Güngör Uras

Güngör Uras

guras@milliyet.com.tr

Tüm Yazıları
Haberin Devamı

       CİZRE'den Adil Özalp ile dün sabah konuştum. Adil Özalp diyor ki, "Habur sınır kapısı kapalı. On iki gündür buralarda hayat durdu. Sınır ticareti Doğu ve Güneydoğu Anadolu'da ekonomiyi ayakta tutan tek faaliyet alanı. Irak'a gidip gelen 42 bin kamyon (kırk iki bin kamyon) bizim tarafta kapının açılmasını bekliyor. Kamyonlar çalışmayınca, lokantacı işsiz. Oteller boş. Bakkallar mal satmıyor. Tüccar oturup bekliyor."
       Dışişleri Bakanlığımız Ramazan'dan 3 gün önce ABD'nin Irak'a bomba yağdırmaya başlaması ile "tek taraflı olarak" Habur sınır kapısını kapattı.
       Önceki gün Adana'daki İncirlik Üssü'nden kalkan Amerikan uçakları Irak'ı bombalamadı, Türk ekonomisini, özellikle Doğu ve Güneydoğu ekonomisini bombaladı. Türkiye'nin ortalarında ve de Batı'sında yaşayanlar konunun önemini, tehlikenin büyüklüğünü henüz fark edemiyor.
       İncirlik'teki uçaklar Irak'a bomba atmazken de başımız belada idi. Şimdi Irak işine tam bulaştık.
       ABD'nin Irak ile yıllar boyu devam eden sürtüşmesinin ağır faturasını biz ödüyoruz.
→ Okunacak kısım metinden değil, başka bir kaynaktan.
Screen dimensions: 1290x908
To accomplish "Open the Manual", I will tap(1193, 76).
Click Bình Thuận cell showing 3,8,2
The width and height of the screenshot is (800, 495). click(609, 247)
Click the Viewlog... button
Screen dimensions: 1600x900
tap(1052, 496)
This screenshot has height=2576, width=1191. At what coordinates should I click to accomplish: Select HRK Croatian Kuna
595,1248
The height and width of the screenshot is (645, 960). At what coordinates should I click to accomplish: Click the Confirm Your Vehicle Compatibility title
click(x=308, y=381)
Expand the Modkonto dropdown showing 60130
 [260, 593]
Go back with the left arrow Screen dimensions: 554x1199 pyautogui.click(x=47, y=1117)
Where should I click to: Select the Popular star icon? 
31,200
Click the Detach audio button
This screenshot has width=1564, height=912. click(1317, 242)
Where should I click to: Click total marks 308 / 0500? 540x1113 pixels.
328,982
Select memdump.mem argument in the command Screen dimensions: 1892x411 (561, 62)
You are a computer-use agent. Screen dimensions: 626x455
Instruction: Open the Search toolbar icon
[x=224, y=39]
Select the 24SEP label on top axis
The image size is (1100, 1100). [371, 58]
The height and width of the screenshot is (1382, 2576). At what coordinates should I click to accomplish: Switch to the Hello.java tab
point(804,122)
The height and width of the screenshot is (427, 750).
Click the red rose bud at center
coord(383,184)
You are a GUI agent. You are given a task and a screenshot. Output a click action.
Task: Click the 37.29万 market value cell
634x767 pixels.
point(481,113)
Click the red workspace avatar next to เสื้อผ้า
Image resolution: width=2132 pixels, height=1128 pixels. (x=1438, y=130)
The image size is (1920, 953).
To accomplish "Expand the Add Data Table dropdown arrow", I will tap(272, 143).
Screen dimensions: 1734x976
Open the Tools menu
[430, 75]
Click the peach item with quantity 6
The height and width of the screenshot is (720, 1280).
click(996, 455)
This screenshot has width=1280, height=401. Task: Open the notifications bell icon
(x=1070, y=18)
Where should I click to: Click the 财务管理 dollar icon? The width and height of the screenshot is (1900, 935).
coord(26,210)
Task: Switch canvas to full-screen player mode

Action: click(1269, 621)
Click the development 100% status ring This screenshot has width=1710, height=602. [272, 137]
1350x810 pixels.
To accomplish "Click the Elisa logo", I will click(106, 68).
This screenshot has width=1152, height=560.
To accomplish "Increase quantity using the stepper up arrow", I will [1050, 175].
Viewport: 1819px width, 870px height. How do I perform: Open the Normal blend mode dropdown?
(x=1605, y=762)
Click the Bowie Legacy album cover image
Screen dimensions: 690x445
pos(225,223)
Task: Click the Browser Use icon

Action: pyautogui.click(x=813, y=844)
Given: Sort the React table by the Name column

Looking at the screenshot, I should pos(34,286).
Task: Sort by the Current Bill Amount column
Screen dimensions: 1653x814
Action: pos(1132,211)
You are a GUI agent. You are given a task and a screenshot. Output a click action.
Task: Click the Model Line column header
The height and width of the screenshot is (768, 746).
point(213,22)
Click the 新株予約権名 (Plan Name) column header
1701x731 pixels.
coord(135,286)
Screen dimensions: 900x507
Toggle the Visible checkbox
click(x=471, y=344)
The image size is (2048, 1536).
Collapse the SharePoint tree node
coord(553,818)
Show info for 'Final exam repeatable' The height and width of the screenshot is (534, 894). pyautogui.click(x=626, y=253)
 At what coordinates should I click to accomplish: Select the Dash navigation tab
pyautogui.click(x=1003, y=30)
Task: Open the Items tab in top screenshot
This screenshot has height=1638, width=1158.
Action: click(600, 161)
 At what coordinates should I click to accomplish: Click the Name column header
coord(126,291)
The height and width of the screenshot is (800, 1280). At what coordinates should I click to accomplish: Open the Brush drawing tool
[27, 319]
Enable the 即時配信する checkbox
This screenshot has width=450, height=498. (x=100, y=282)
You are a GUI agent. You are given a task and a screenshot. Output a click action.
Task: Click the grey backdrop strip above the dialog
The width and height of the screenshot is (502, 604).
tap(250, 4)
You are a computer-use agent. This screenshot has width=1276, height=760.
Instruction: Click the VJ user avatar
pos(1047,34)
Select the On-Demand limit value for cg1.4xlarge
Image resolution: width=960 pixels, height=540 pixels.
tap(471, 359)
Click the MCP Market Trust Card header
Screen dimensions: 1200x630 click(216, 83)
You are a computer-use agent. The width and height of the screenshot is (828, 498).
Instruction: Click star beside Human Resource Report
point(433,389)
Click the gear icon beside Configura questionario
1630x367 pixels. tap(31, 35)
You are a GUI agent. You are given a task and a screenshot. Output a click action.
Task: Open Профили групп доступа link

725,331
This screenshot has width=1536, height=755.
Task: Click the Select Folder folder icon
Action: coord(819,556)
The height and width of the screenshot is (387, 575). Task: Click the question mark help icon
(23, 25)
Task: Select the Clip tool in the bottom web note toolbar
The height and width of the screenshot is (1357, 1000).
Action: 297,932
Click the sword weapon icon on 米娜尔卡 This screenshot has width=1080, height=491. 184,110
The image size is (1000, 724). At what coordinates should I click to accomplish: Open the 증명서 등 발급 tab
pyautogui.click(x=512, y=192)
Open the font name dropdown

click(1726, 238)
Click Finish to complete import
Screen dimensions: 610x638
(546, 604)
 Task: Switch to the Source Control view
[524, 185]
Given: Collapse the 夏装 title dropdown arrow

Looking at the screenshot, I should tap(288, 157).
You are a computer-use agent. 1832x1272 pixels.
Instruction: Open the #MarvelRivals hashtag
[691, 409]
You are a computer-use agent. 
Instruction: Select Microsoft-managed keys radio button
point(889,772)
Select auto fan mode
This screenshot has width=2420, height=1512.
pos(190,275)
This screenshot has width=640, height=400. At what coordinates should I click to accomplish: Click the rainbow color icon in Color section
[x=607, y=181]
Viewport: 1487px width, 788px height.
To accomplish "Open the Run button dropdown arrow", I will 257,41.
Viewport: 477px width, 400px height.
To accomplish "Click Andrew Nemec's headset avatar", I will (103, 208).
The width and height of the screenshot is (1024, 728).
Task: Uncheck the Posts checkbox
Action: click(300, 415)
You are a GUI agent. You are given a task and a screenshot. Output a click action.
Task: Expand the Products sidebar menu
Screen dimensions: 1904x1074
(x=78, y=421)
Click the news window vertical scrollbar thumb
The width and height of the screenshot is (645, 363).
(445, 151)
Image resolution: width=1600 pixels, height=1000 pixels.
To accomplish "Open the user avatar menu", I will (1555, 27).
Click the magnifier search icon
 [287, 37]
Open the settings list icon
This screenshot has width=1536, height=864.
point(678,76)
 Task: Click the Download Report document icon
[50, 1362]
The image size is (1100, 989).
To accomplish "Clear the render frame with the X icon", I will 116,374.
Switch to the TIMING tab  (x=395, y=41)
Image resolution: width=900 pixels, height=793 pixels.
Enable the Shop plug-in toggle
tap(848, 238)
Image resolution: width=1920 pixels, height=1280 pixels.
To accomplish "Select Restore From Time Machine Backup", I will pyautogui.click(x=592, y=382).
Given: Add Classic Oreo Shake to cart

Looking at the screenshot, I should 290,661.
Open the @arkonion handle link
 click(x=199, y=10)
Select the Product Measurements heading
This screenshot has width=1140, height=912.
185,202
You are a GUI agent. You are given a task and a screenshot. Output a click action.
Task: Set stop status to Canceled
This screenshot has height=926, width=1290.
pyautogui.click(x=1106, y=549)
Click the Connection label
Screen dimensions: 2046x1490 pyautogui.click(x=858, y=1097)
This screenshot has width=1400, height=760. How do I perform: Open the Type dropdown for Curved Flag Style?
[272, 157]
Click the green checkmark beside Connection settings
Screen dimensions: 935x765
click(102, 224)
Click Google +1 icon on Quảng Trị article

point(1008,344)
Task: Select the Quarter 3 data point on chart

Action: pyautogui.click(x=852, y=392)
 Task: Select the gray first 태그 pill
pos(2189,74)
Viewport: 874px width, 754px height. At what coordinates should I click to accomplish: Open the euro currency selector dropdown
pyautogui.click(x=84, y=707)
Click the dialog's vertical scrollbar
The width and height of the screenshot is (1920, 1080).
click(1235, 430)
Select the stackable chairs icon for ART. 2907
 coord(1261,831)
Irak'a uygulanan ekonomik ambargo, Türkiye'nin dış ticaretinde büyük yara açtı. Habur sınır kapısından süregelen sınır ticareti Doğu ve Güneydoğu'da ekonominin biraz nefes almasına imkan veriyordu.
       ABD'nin gözünün içine bakan Dışişleri Bakanlığımız, bu kapıyı tek taraflı kararlarla "aça kapaya" yalama etti. İncirlik'ten kalkan uçakların Irak'ı bombalamasından sonra Irak da kapıya müdahaleye başlarsa buna hiç şaşırmamak gerekir.
       Kars'tan, Erzurum'dan işadamlarıyla konuşan Taylan Erten'in Dünya'da yayımlanan araştırmasında belirttiğine göre sınır ticareti Doğu ve Güneydoğu Anadolu'da 1.200 dolayında ihraçatçı - girişimci yaratmış.
       Cizre'den Adil Özalp diyor ki: "Sınır ticareti sadece bölge halkına gelir sağlamıyor, Hazine'ye de katkıda bulunuyor. Cizre'nin "eti ne, budu ne?" Sınır ticareti sayesinde hayat sürüp gidiyor. Cizre'nin nüfusu 65 bin. Geçen yıl Maliye'ye ödenen vergi 1 trilyon lira. Bu verginin tek kaynağı sınır ticaretinden sağlanan gelir."
       Habur'dan Irak'a mal götürüp, dönüşte mazot getiren kamyonlardan 10 milyon, tankerlerden 15 milyon lira para alınıyor.
       Sınır ticareti devletin izni ile yapılan kanuni bir ticaret şekli.
       Türkiye'den Irak'a bisküvi, yağ, un, şeker, ilaç gidiyor. Karşılığında 1.7 milyar dolarlık mazot geliyor.
       Sınır ticareti kapsamında Türkiye'ye yılda giren 2.1 milyon ton mazot, toplam 8.5 milyon ton mazot tüketiminin dörtte biri olduğundan, Pet - Der ve TABGİS gibi meslek kuruluşları bu ticarete karşı çıkıyor ama unutulan bir şey var. Irak'tan getirilen mazotu kamyoncular mahalle aralarında tenekeye doldurup satmıyor. Irak mazotunu yol boylarındaki akaryakıt istasyonları satıyor. Akaryakıt istasyonları ciddi, kaliteye özen gösteren, kötü mal satmayan, vergilerini muntazam ödeyen kuruluşlar olduğuna göre, kalitesiz Irak mazotu ile tüketicinin kandırılmasının veya vergi kayıbının söz konusu olmaması gerekir.
       Taylan Erten, Habur kapısı açık olduğu dönemlerde bile Doğu ve Güneydoğu'daki ihracatçıların Irak'a mal satarken nasıl zorlandığını anlatıyor. Giyim eşyası ve gıda maddesi dışında, ilaç, kimyevi katkı maddesi ve yedek parça gibi mal satmak isteyen işadamları Dış Ticaret Müsteşarlığı aracılığıyla Dışişleri Bakanlığı'ndan izin almak zorunda.
       Dışişleri Bakanlığı, Birleşmiş Milletler maskesi ile Irak'a uygulanan ambargo çerçevesinde, Irak'a satılacak malları silah yapımında kullanılan malzeme olmaması için kalem kalem inceliyor. Dış politikamız sınır ticaretini, dolayısıyla Doğu ve Güneydoğu Anadolu'nun ekonomisini eziyor.
       Dışişleri Bakanlığımız eziyor, İncirlik'ten kalkan Amerikan uçakları bombalıyor. Faturayı ödemek Doğu ve Güneydoğu'da yaşayan halka düşüyor.